» **Your assignment**
Go to the line containing "Given: Click the Add calendar link" below; retype it and all following lines exactly, and leave out the pictures.

» **Record extracts**
▼
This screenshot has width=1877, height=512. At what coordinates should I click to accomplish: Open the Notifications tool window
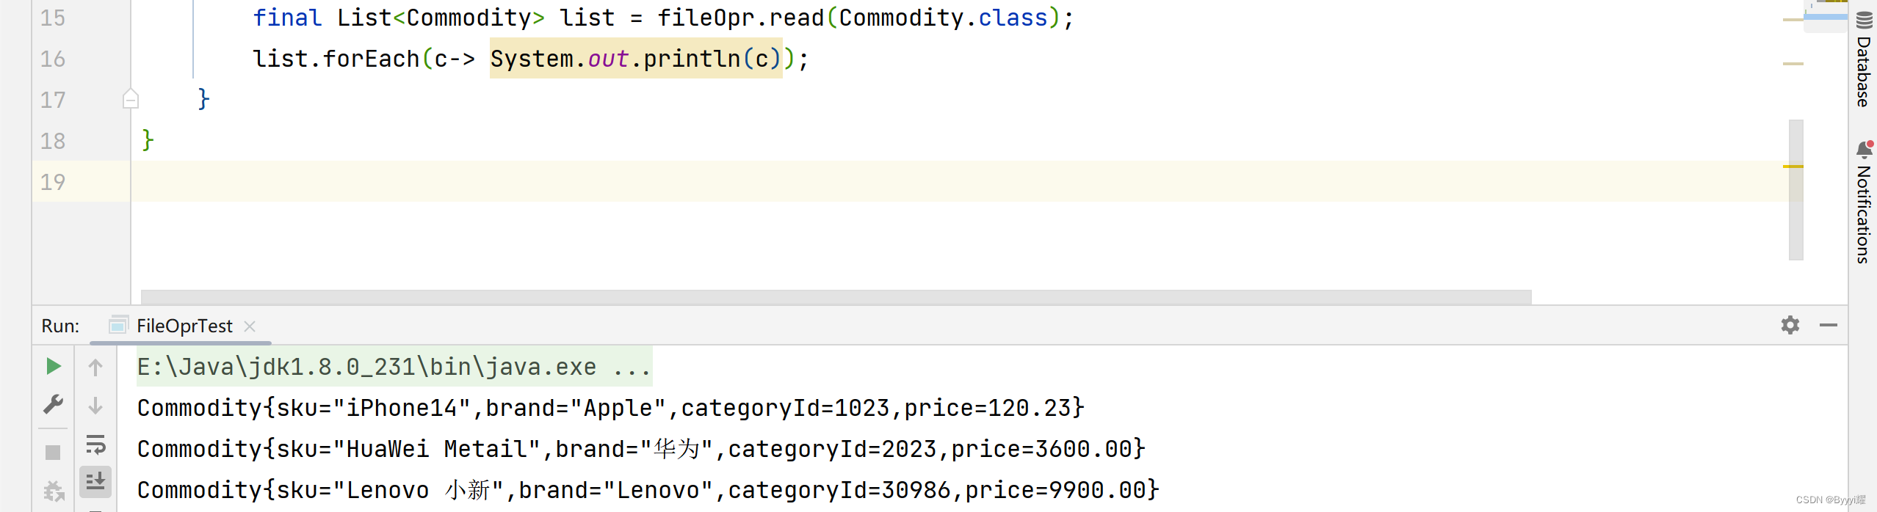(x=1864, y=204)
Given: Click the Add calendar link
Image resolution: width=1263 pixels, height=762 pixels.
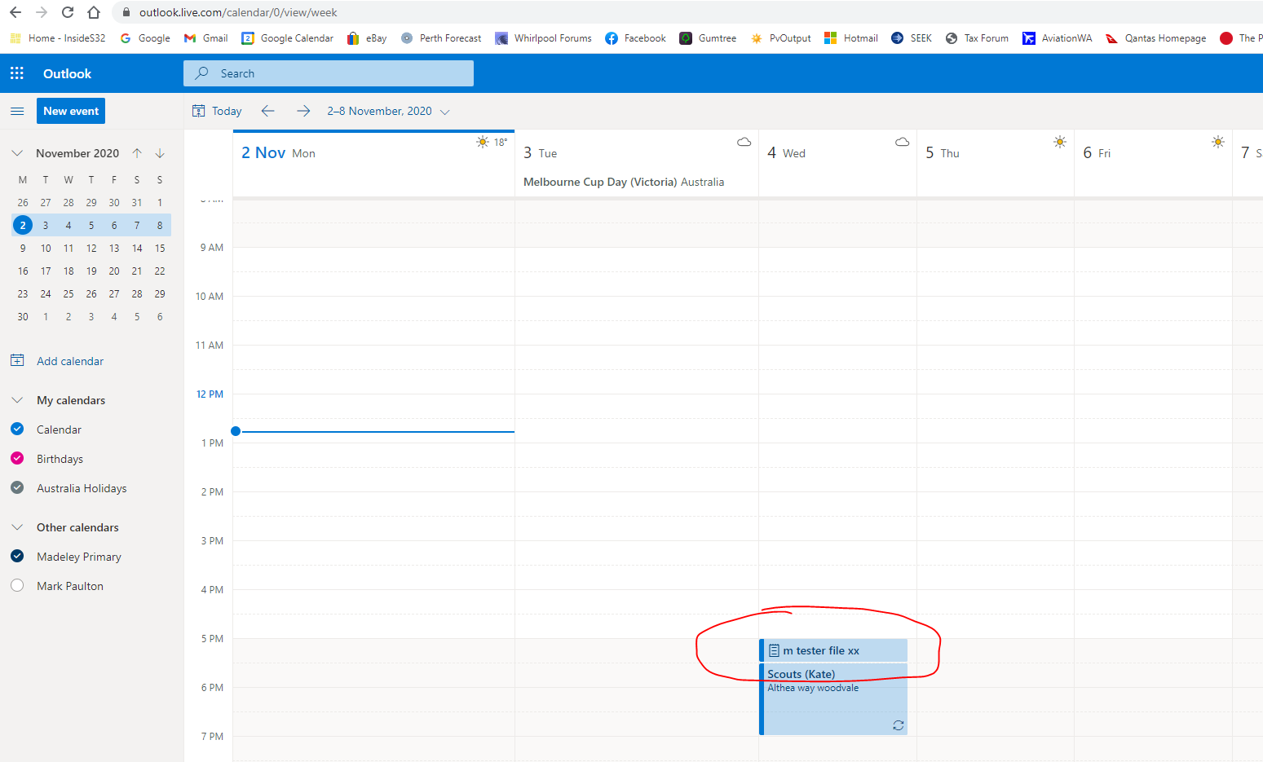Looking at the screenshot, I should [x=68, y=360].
▲
» **Reply to the exercise**
Given: Click the Add calendar link
Image resolution: width=1263 pixels, height=762 pixels.
Looking at the screenshot, I should [x=68, y=360].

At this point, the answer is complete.